- **Texto fuente**
%%
Llegado este momento resulta desolador contemplar el escaso espacio disponible para referirnos a Afrodita. Diré que del mismo modo que los personajes de los libros del embalsamador profesor Jones dejaban salir por la noche a sus personajes para «vagar por los salones y vivir sus aventuras»26, las frecuentes alusiones a los placeres de la gastronomía en las obras anteriores de Isabel Allende han exigido situarse con holgura en un territorio propio.

Recordemos las muy sabrosas comidas navideñas que se preparan en la casa de Jones, a Eva disfrutando durante horas de un simple pirulí, los limones asados que Elvira le ofrece para hacerla valerosa, las suculentas comidas y postres en la casa de Rupert y Burgel, las comilonas en la casa del ministro a quien sirve Eva Luna... En la literatura hispánica, en sus dos vertientes, es sabido que se desborda, por otra parte, el tema gastronómico desde siempre, y podríamos iniciar un largo itinerario a partir del cotejo del austero «mis fijas e mi mugier [...]/ afarto verán por los ojos cómmo se gana el pan»27 -aun cuando se trate de un eufemismo-, del Poema del Cid con la gustosa pelea de don Carnal y Doña Cuaresma, volviendo al inevitable Arcipreste, para llegar, simplificando hasta lo indecible, a las sugerencias provocadas por los copiosos poemas sobre manjares legados por Neruda.
%%
- **Extracto de datos**
%%
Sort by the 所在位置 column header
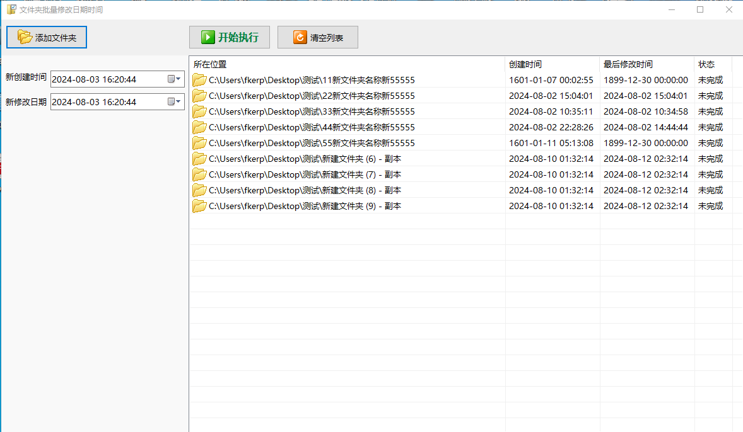This screenshot has height=432, width=743. click(x=347, y=64)
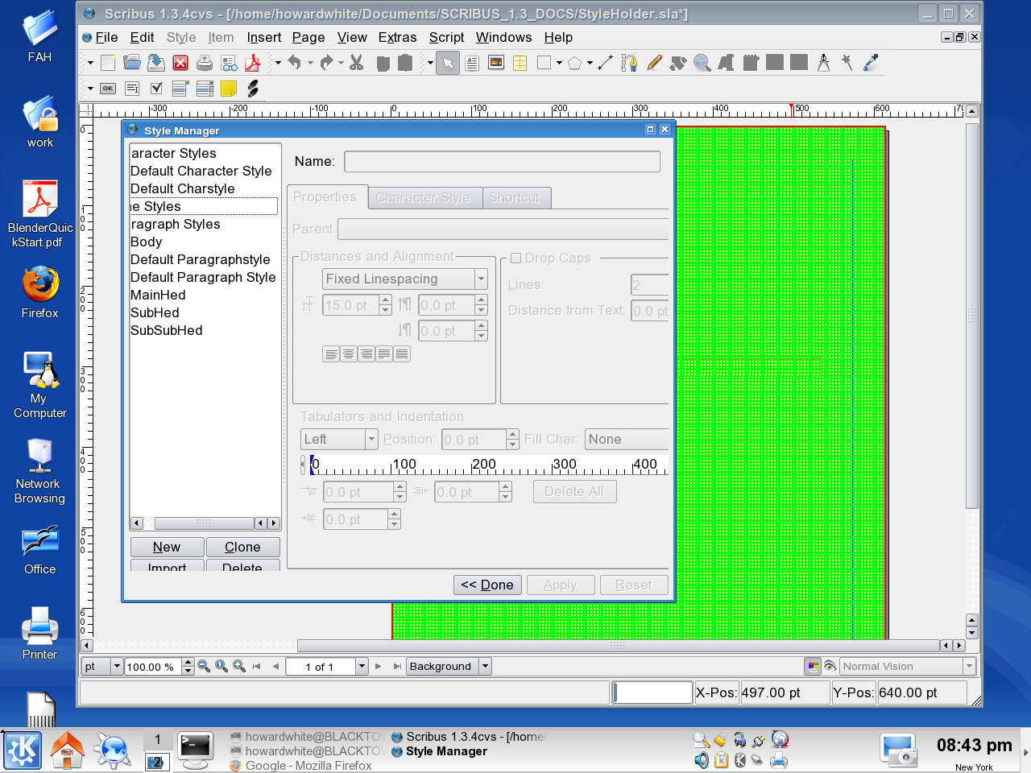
%%
- **Tarea asignada 1**
Según el texto, ¿de qué disfruta Eva durante horas?
- **Tarea asignada 2**
Indique si cada afirmación concuerda con el texto y justifique su respuesta con las palabras exactas del mismo: (a) Se mencionan comidas navideñas preparadas en la casa de Jones. (b) Los poemas sobre manjares legados por Neruda son escasos. (c) Hay amplio espacio disponible para referirse a Afrodita.
- **Tarea asignada 3**
Transcriba del texto el pasaje que va desde «Llegado este momento» hasta «un territorio propio.», ambos incluidos.

- **Resultado obtenido 1**
De un simple pirulí.

- **Resultado obtenido 2**
(a) Sí: «Recordemos las muy sabrosas comidas navideñas que se preparan en la casa de Jones».
(b) No: «los copiosos poemas sobre manjares legados por Neruda».
(c) No: «resulta desolador contemplar el escaso espacio disponible para referirnos a Afrodita».

- **Resultado obtenido 3**
Llegado este momento resulta desolador contemplar el escaso espacio disponible para referirnos a Afrodita. Diré que del mismo modo que los personajes de los libros del embalsamador profesor Jones dejaban salir por la noche a sus personajes para «vagar por los salones y vivir sus aventuras»26, las frecuentes alusiones a los placeres de la gastronomía en las obras anteriores de Isabel Allende han exigido situarse con holgura en un territorio propio.